BUENOS AIRES | AP
Una serie de decisivas elecciones provinciales que se resolverán en el transcurso de siete días, será clave para determinar la influencia del presidente de Argentina, Néstor Kirchner, en el electorado argentino.
El llamado de las urnas, que incluye la cita del domingo 14 de setiembre en los distritos de Buenos Aires y la Capital Federal, dio comienzo ayer en la provincia de Santa Fe, donde estaba en juego la hegemonía peronista.
El socialista Hermes Binner desafiaba 20 años de justicialismo en unos comicios que transcurrieron en calma, a pocos meses de que Santa Fe (tercer distrito en importancia del país) fuera arrasada por las peores inundaciones de su historia, con un saldo de 23 muertos, 20 desaparecidos, millares de evacuados y 800 millones de dólares en pérdidas.
Encuestas previas y a boca de urna indicaban anoche una ventaja preliminar para Binner, alcalde de la ciudad de Rosario, apoyado a nivel nacional por Afirmación para una República Igualitaria (ARI), de Elisa Carrió.
El peronismo presentó cinco candidatos bajo el sistema de ley de lemas y el mejor posicionado en las encuestas a boca de urna era Jorge Obeid, compañero de militancia de Kirchner en las juventudes peronistas.
Sea cual fuere el resultado, Kirchner saldría fortalecido, según analistas, debido a que el Presidente tiene afinidades políticas con ambos contendientes.

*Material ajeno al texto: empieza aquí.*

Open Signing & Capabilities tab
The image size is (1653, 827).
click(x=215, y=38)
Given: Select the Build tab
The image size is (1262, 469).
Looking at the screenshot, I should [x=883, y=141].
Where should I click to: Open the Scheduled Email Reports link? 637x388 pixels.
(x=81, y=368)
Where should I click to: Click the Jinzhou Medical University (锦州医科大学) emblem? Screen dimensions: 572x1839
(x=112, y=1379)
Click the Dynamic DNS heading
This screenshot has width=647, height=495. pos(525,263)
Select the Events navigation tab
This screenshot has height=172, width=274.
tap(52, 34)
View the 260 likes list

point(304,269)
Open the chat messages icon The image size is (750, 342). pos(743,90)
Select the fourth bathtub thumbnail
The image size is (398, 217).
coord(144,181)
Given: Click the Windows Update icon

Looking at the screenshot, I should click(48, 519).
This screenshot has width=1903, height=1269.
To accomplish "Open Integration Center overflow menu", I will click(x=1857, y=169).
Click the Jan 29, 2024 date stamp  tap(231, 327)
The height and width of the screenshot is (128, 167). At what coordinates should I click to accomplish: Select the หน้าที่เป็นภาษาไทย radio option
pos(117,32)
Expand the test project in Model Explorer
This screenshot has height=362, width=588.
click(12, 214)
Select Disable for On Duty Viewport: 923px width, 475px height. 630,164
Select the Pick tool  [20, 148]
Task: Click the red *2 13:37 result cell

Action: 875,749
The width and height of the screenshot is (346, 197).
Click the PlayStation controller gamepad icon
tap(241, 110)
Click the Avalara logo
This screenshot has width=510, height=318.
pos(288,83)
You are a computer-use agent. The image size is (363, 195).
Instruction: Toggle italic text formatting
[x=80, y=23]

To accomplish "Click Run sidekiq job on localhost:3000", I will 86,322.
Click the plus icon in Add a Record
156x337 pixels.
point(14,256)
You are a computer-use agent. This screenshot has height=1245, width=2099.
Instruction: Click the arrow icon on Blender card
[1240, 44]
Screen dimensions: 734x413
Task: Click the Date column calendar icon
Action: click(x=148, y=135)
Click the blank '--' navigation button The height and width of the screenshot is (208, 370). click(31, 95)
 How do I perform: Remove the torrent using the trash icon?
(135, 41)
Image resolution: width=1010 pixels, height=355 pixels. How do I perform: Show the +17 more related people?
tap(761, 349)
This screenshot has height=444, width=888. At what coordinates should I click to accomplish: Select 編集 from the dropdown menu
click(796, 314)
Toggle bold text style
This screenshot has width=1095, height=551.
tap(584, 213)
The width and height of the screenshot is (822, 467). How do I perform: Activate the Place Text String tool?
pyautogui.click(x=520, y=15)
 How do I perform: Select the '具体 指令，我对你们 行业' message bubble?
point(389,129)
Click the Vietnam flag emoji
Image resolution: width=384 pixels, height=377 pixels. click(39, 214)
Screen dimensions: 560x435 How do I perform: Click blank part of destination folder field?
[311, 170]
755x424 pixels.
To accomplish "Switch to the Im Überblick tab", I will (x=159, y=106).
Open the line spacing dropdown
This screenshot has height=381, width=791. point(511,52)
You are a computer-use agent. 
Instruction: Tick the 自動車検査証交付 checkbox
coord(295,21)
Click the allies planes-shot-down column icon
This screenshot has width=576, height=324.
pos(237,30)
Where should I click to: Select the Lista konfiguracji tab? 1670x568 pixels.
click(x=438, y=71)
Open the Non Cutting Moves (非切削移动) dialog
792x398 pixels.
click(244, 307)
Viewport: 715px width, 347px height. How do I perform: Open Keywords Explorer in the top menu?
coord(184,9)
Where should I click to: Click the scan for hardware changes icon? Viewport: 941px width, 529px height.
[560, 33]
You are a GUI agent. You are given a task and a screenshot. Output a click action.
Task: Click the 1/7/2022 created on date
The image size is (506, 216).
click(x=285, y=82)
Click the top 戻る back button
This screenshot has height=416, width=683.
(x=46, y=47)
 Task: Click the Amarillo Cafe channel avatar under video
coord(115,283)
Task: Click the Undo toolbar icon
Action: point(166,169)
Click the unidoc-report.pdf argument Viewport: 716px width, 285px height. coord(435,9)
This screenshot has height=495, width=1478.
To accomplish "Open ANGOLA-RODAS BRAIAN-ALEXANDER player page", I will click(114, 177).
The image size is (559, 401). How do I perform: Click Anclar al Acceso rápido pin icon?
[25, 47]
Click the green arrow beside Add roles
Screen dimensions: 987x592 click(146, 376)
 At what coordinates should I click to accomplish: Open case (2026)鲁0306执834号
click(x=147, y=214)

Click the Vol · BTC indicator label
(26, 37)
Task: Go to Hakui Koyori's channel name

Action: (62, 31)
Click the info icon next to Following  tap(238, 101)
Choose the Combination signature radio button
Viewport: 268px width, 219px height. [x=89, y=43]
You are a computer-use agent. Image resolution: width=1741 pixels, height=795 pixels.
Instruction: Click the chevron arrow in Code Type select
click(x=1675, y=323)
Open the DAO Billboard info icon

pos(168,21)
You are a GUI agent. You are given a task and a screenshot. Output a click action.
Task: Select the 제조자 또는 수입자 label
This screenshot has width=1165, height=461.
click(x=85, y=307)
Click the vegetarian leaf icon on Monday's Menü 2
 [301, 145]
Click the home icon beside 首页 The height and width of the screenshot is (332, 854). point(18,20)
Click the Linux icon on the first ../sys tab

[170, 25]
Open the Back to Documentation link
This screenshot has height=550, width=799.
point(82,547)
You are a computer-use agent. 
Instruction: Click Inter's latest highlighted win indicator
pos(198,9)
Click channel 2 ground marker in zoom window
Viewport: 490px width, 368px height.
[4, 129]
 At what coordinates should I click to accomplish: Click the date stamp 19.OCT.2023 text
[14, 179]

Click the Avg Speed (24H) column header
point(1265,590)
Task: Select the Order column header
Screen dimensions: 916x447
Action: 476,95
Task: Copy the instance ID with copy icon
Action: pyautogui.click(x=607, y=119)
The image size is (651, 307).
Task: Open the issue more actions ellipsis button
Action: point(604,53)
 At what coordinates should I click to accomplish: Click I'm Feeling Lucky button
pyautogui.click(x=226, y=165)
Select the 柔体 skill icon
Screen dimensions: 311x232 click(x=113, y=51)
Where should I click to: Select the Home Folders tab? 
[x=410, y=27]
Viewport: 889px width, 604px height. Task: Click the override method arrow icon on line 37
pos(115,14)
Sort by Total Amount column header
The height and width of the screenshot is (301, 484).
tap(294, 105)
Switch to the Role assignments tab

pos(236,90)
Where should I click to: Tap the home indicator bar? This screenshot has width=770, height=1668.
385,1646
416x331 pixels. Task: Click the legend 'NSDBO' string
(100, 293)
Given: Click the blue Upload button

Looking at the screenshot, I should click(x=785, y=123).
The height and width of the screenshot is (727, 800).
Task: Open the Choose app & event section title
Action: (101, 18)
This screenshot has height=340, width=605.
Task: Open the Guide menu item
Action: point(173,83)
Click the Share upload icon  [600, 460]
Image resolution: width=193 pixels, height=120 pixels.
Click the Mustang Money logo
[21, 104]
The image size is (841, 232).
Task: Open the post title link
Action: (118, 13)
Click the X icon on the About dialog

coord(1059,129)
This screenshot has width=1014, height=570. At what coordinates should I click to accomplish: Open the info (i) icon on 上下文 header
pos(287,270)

Alberto Hammerly, candidato de Reutemann a la gobernación santafesina, aparecía relegado en las encuestas, pero adelante de otros peronistas menos favorecidos, como Héctor Cavallero, Jorge Giorgetti y Daniel Peressotti.
La Junta Electoral indicó anoche que las tendencias oficiales del escrutinio se conocerán hoy.
En Santa Fe se elegía gobernador, vicegobernador, tres senadores nacionales, diez diputados nacionales, 69 legisladores provinciales así como alcaldes y ediles en 42 municipios.
Se presentaban diez lemas (o partidos) y más de 160 sublemas, con un total de 40.000 candidatos.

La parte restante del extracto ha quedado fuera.